The -V part is merely a sanity check. It makes sure each in/out chunk matches as it goes, aborting if there's any corruption or error. Safety first!

The --no-padding flag removes PADDING blocks. As mentioned earlier, padding is literally just unused space, so removing it is for the best.

The --no-seektable flag removes SEEKTABLE blocks, which contain pre-calculated sign posts to make it easier for decoders to jump around the file willynilly. While historically useful, this optimization is moot with modern hardware, so might as well be turned off to save a kilobyte or two.

The --force at the end is just a confirmation bypass, telling FLAC to write changes back to the original file when it's done. (Since that file already exists, it would complain otherwise.)

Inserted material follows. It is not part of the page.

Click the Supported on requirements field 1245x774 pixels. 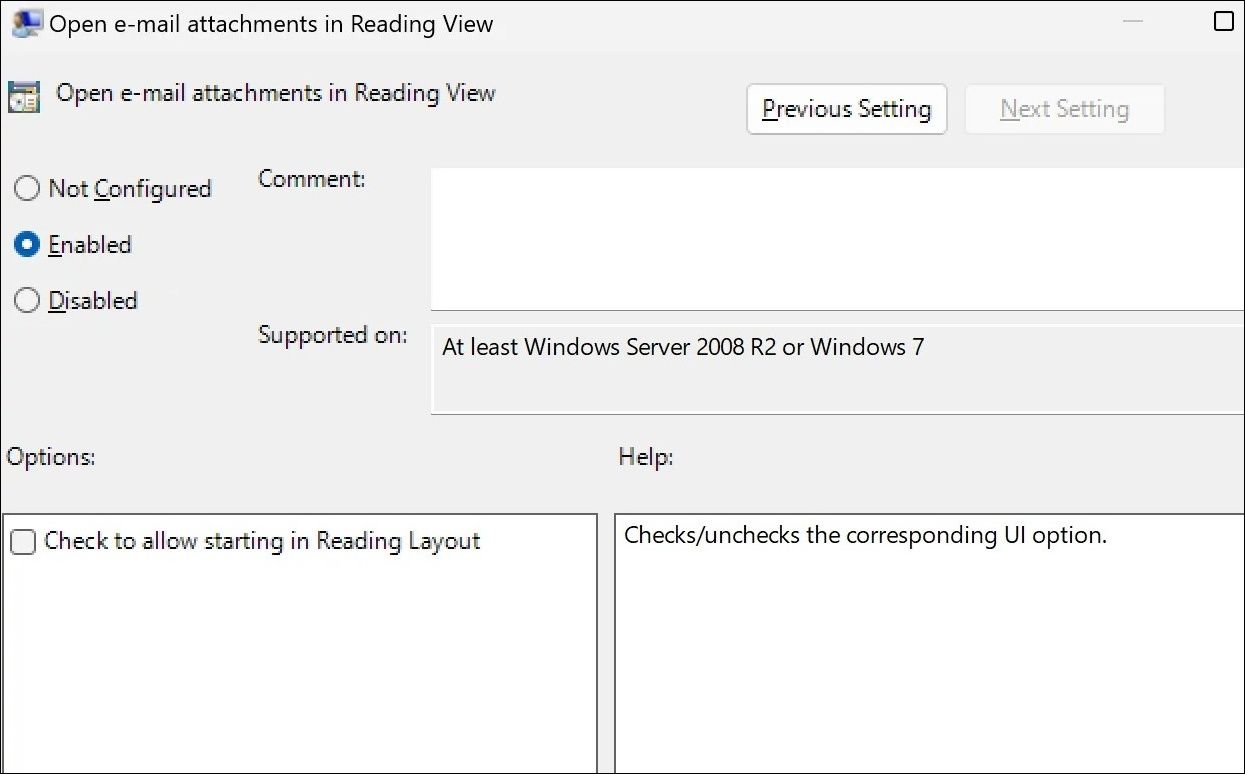coord(836,368)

And that, friends, is it! Your files should now be a few percent smaller!

OCD FTW

While not the focus of this article, obsessive personality types may enjoy applying these same optimizations to their personal media libraries. I am just such a person, so I did, and saved just shy of 3GiB.

It is worth noting, however, that doing this en masse is incredibly time-consuming. Parallelization helps, but there's no benefit going beyond the number of physical cores. I would also recommend breaking your library up into small chunks, focusing on one artist at a time. This makes it easier to pick up where you left off in the event of a crash, reboot, etc.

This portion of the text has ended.